LeVar Burton is anything but ashamed to admit it.
“I fly my geek flag proudly. Absolutely," he told CNN Geek Out. "I’ve always been interested in gadgets and technology and I’ve always been a reader. Back in my day, if you were really into calculus and wore a pocket protector, that was the image. I never had a pocket protector, but some of my best friends did!"
The actor, 55, is best known for "Star Trek: The Next Generation" (along with "Roots" and "Reading Rainbow") and will join the cast of the Calgary Expo this weekend to celebrate its 25th anniversary. But since then, he's continued to pop into the geek canon in animation, prime-time comedies and film – most recently, voicing the role of Doc Greene on the Hasbro Studios Saturday morning series, "Transformers Rescue Bots," on the Hub.
"I was aware of ['Transformers' following] but I was not a 'Transformers' aficionado," he confessed. "I knew it had a large fan base. My son is in his early 30s. When I told him I was doing a 'Transformers' spinoff, he was over the moon, because that was his thing. That was one of his favorite cartoons. It's cool to become part of another strong franchise. I love it."
Burton is getting back into voiceover work with "Transformers" and the recent animated film "Superman/Batman: Public Enemies," after doing more than 100 episodes of "Captain Planet and the Planeteers" in the 1990s.

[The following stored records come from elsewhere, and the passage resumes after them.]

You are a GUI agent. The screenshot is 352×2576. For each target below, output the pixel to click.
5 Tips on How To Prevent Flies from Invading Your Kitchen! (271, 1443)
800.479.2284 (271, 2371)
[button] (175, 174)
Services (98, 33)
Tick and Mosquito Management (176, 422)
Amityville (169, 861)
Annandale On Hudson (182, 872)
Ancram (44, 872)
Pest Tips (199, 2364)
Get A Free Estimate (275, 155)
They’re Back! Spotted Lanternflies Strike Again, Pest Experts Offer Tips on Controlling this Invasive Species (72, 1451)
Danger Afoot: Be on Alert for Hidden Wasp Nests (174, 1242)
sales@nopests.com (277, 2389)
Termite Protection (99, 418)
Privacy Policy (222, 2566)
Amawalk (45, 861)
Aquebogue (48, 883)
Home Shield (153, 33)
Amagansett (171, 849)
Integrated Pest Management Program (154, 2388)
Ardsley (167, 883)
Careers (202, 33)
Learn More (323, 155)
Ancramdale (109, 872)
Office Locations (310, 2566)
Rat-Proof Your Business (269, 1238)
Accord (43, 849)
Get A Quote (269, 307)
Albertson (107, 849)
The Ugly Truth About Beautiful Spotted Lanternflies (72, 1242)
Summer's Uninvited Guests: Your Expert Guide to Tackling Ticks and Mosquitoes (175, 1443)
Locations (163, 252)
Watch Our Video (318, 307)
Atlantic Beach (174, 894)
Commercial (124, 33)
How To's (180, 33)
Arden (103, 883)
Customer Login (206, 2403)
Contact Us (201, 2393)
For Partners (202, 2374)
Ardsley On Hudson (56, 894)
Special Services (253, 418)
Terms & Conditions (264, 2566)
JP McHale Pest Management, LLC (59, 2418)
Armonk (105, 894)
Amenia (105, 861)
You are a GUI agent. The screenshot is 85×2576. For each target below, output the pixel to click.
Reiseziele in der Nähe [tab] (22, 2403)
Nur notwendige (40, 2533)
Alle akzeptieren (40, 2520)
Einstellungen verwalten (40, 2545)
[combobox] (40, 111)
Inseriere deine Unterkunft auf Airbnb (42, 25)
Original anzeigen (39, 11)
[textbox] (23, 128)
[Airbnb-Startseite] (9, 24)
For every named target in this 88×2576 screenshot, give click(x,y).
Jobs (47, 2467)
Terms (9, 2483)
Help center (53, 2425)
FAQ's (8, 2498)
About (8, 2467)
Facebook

"Who didn’t love cartoons?" he said. "I’m no (cartoonist) Walter Lantz, but I do love doing cartoons that have some consciousness about them. 'Captain Planet' did, and 'Rescue Bots' does as well: pro-social messages for really young kids, all disguised in ‘Transformers’ vehicles, pardon the pun. So it really works for me."
But he's still involved in live-action TV, too.
But now, with "Star Trek: The Next Generation" celebrating its 25th anniversary, the actor is reflecting on his role of Geordi LaForge.
“I have always been a fan of ‘Star Trek.' I love Gene Roddenberry’s vision of the future," he said. "What Geordi has done for me is cemented in this wonderful mythology, of a character and a presence that I’m absolutely proud of. I’ve really been honored to contribute to the canon, because it meant so much to me as a kid.'"
And what about the current series of "Star Trek" films, the second of which is currently in production? Burton said that the entire "Next Generation" cast would love "one final opportunity to really say goodbye," somehow.
"I love (J.J. Abrams' 'Trek'). I'm disappointed it ignores our timeline, but it's 'Star Trek.' Perhaps he will find a way to incorporate it and hopefully he does. It's a huge part of the canon. It would be a shame not to acknowledge it."
More than anything else, though, Burton is passionate about literacy, and he hopes to relaunch "Reading Rainbow" in digital form.
“Our educational system is really crumbling," he said. "So it’s always been part of my agenda to use technology in a way that really stimulates, excites and promotes learning. I'm excited to see how current and future technologies revolutionize the way we learn."
Burton said he believes the invention of the mobile phone had to have been inspired by technology seen in "Star Trek," and he calls that a true triumph of geek culture.
"Geeks have gone on to inherit the earth, and it’s our time to shine, man.”